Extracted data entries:
---

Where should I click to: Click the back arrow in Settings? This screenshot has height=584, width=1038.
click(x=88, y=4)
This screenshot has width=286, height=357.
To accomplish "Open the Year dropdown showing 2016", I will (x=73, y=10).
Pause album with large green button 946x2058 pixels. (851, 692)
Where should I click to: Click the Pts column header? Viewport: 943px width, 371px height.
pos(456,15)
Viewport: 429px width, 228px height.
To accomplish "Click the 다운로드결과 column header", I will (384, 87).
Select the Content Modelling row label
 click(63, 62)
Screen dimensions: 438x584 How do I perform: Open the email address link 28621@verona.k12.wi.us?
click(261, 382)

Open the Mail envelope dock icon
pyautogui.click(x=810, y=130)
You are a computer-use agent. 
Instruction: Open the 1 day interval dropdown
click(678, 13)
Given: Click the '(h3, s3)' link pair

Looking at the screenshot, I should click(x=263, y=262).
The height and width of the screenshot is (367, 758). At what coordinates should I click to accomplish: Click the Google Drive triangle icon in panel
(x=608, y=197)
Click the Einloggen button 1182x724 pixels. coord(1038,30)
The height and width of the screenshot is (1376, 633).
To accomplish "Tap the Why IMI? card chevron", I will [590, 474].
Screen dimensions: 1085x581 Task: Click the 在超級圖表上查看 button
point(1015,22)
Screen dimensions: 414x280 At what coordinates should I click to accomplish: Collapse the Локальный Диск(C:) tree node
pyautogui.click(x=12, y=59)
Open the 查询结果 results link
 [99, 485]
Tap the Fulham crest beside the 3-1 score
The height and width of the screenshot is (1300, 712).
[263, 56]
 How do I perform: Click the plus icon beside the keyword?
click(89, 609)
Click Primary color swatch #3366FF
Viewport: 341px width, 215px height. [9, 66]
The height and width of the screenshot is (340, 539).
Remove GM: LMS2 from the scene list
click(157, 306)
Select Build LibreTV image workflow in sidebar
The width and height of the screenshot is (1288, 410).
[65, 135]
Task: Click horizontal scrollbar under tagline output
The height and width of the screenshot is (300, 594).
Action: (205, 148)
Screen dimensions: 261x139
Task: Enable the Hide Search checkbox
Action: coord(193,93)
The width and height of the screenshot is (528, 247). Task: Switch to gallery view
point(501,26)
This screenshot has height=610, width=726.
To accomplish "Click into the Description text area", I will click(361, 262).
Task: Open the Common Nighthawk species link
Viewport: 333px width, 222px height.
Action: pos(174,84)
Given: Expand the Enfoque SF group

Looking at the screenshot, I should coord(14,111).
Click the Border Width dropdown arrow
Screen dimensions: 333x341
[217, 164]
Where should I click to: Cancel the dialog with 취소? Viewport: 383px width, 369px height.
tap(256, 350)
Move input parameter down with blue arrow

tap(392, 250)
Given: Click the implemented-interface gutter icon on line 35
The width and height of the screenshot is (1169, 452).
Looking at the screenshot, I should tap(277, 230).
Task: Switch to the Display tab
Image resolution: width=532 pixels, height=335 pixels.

---

HOW TO COMPLETE THIS TASK: Look for the word "pixels". Copy out every line of the data that has it.

RESPONSE BELOW:
Pause album with large green button 946x2058 pixels. (851, 692)
Click the Einloggen button 1182x724 pixels. coord(1038,30)
Image resolution: width=532 pixels, height=335 pixels.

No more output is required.